Given the following array:
a = np.array([[1,2,3],[4,5,6],[7,8,9]])
[[1 2 3]
[4 5 6]
[7 8 9]]
How can I replace certain values with other values?
bad_vals = [4, 2, 6]
update_vals = [11, 1, 8]
I currently use:
for idx, v in enumerate(bad_vals):
a[a==v] = update_vals[idx]
Which gives:
[[ 1 1 3]
[11 5 8]
[ 7 8 9]]
But it is rather slow for large arrays with many values to be replaced. Is there any good alternative?
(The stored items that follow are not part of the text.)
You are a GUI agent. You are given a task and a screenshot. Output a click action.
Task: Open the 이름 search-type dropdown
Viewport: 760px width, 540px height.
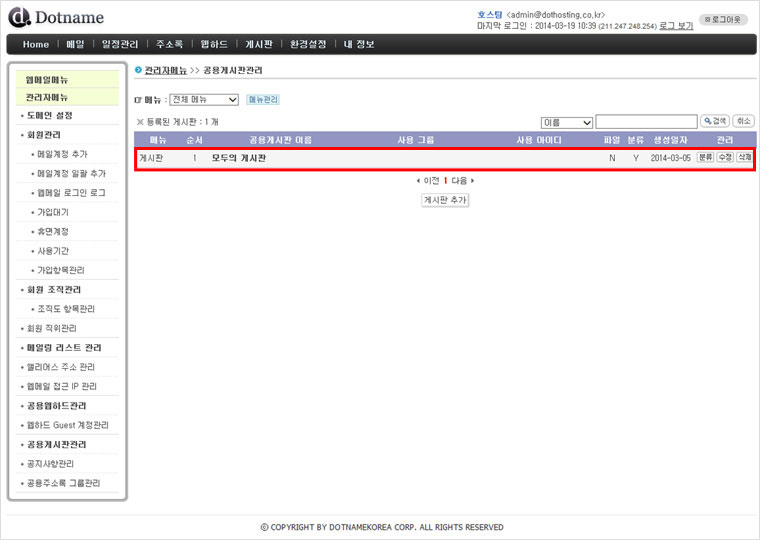tap(566, 122)

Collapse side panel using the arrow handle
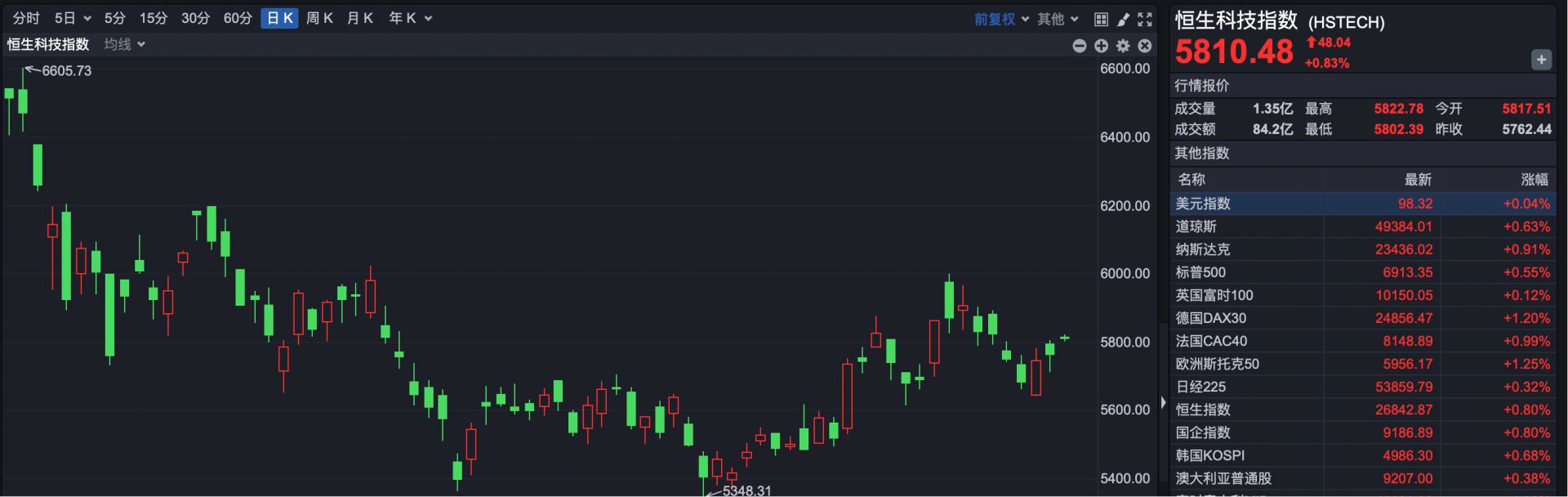[x=1163, y=403]
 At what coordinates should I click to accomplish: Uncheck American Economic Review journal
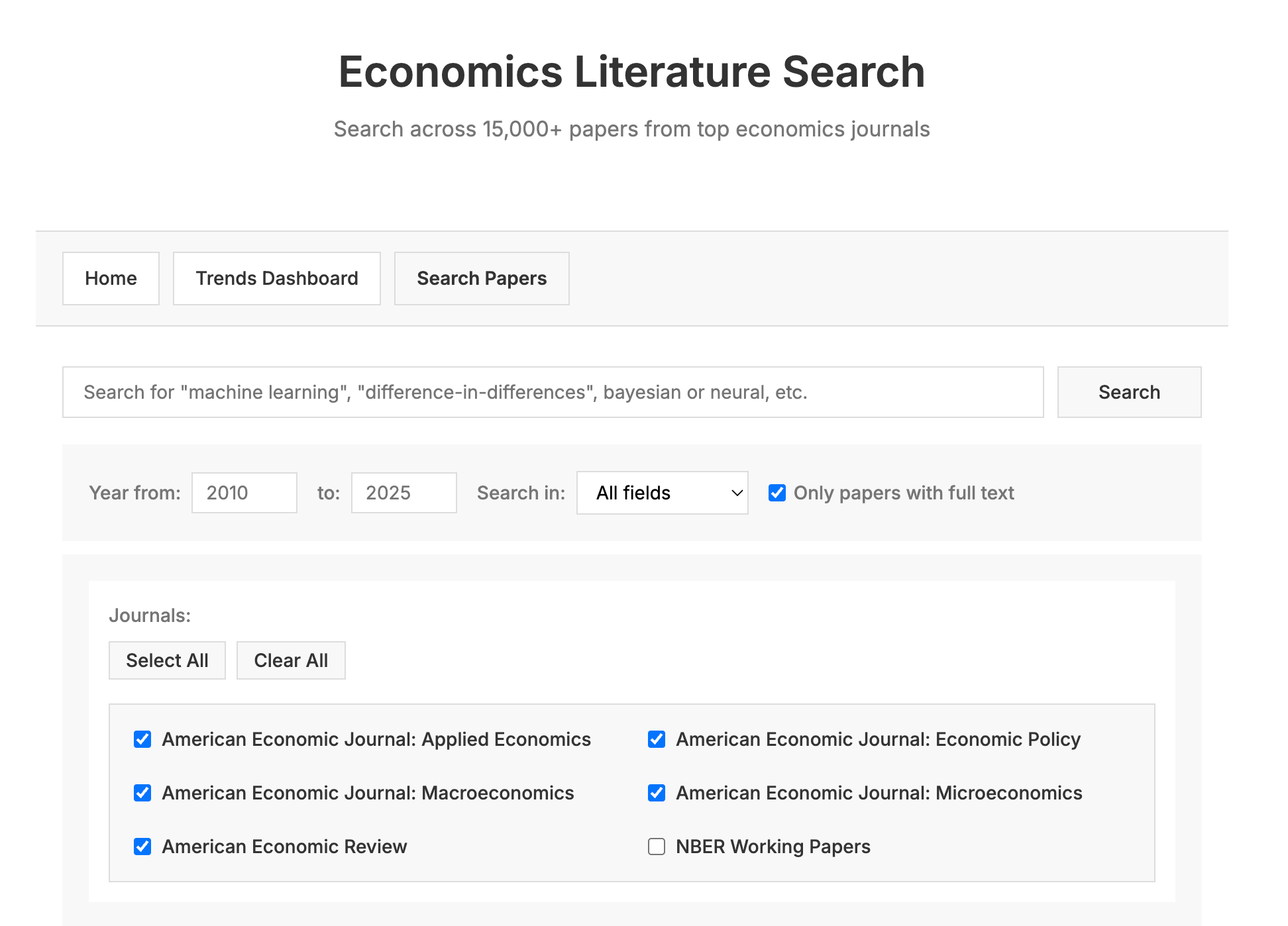point(142,847)
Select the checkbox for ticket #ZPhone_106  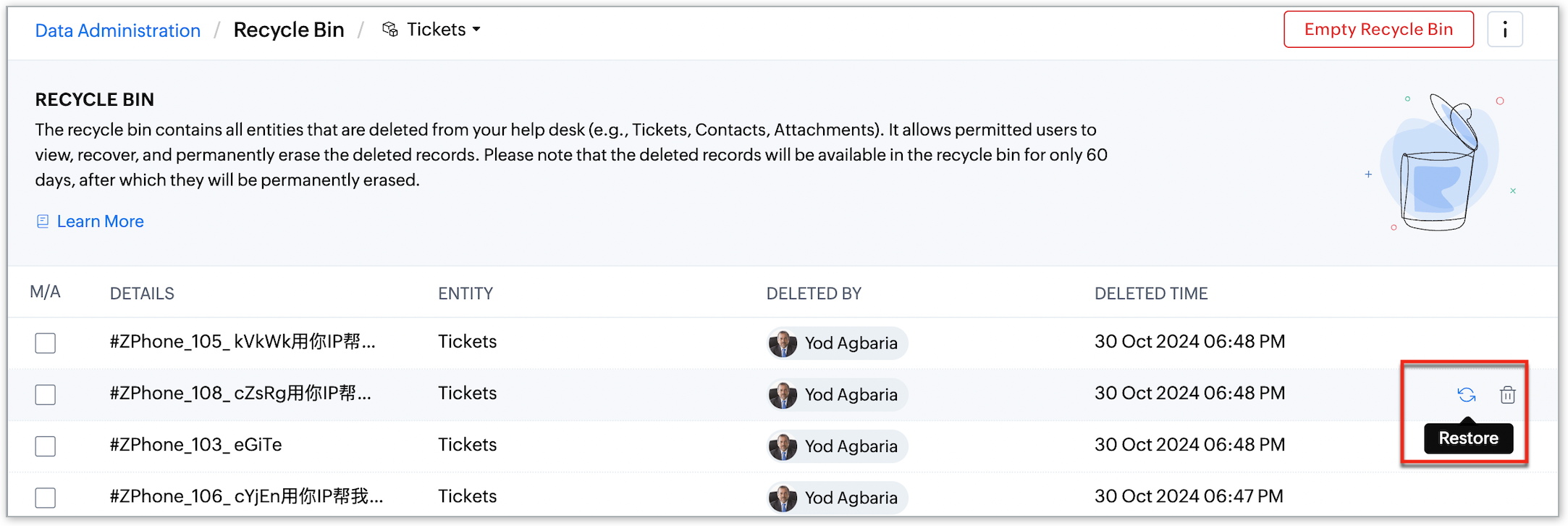click(x=46, y=498)
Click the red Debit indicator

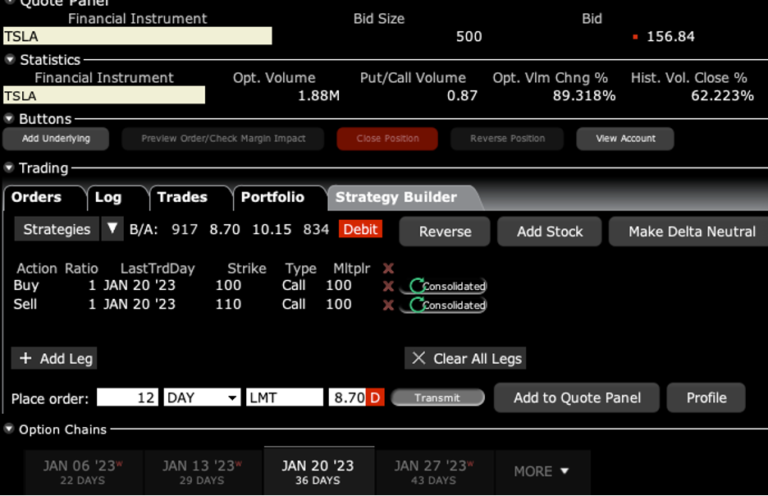(360, 229)
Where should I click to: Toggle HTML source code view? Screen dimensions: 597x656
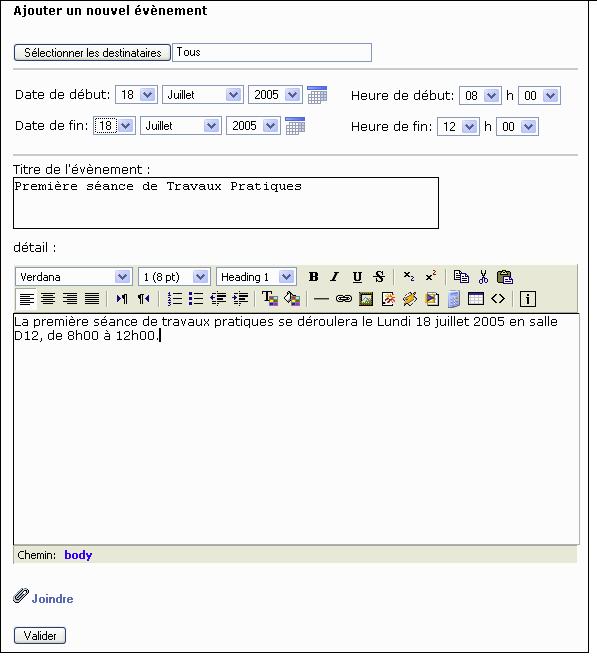pyautogui.click(x=498, y=299)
The input array can be changed to anything (list
of list
/tuples
) if this might be necessary to access certain speedy black magic.
EDIT:
Based on the great answers from @Divakar and @charlysotelo did a quick comparison for my real use-case date using the benchit
package. My input data array has more or less a of ratio 100:1 (rows
:columns
) where the length of array of replacement values are in order of 3 x rows
size.
Functions:
# current approach
def enumerate_values(a, bad_vals, update_vals):
for idx, v in enumerate(bad_vals):
a[a==v] = update_vals[idx]
return a
# provided solution @Divakar
def map_values(a, bad_vals, update_vals):
N = max(a.max(), max(bad_vals))+1
mapar = np.empty(N, dtype=int)
mapar[a] = a
mapar[bad_vals] = update_vals
out = mapar[a]
return out
# provided solution @charlysotelo
def vectorize_values(a, bad_vals, update_vals):
bad_to_good_map = {}
for idx, bad_val in enumerate(bad_vals):
bad_to_good_map[bad_val] = update_vals[idx]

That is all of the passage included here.